Le pide Don Quijote a Sancho que le cuente algún cuento para entretenerle, de modo que el buen Sancho Panza confiesa que se esforzará en decir una historia que, “si la acierto a contar y no me van a la mano, es la mejor de las historias”. Por lo tanto, le pide a Don Quijote una esmerada concentración: “Érase que se era, el bien que viniere para todos sea, y el mal, para quien lo fuere a buscar… Y advierta vuestra merced, señor mío, que el principio que los antiguos dieron a sus consejas no fue así como quiera, que fue una sentencia de Catón Zonzorino, romano, que dice: ‘Y el mal, para quien le fuere a buscar’, que viene aquí como anillo al dedo, para que vuestra merced se esté quedo y no vaya a buscar el mal a ninguna parte, sino que nos volvamos por otro camino, pues nadie nos fuerza a que sigamos éste, donde tantos miedos nos sobresaltan”.
Don Quijote lo insta a continuar, que no se ande por las ramas: “Sigue tu cuento, Sancho, y del camino que hemos de seguir déjame a mí el cuidado”.

Datos de origen
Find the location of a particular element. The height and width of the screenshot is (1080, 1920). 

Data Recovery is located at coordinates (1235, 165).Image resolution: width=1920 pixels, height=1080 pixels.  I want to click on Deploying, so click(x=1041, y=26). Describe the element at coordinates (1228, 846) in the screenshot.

Tarea 1
Enumera todas las personas que se mencionan por su nombre en el fragmento sobre el cuento de Sancho.
Tarea 2
Prosigue el fragmento sobre el cuento de Sancho desde el punto en que termina.
Los datos son un material independiente del fragmento.

Respuesta 1
Don Quijote, Sancho Panza, Catón Zonzorino

Respuesta 2
“Digo, pues —prosigue Sancho—, que en un lugar de Extremadura había un pastor cabrerizo, quiero decir que guardaba cabras, el cual pastor o cabrerizo, como digo, de mi cuento, se llamaba Lope Ruiz; y este Lope Ruiz andaba enamorado de una pastora que se llamaba Torralba; la cual pastora llamada Torralba era hija de un ganadero rico; y este ganadero rico…”.
Por segunda vez, le reconviene Don Quijote: “Si desa manera cuentas tu cuento, Sancho, repitiendo dos veces lo que vas diciendo, no acabarás en dos días; dilo seguidamente y cuéntalo como hombre de entendimiento y, si no, no digas nada”.
Pero Sancho no se amilana: “De la misma manera que yo lo cuento se cuentan en mi tierra todas las consejas, y yo no sé contarlo de otra, ni es bien que vuestra merced me pida que haga usos nuevos”.
Se resigna Don Quijote, entonces: “Di como quisieres; y, pues la suerte quiere que no pueda dejar de escucharte, prosigue”.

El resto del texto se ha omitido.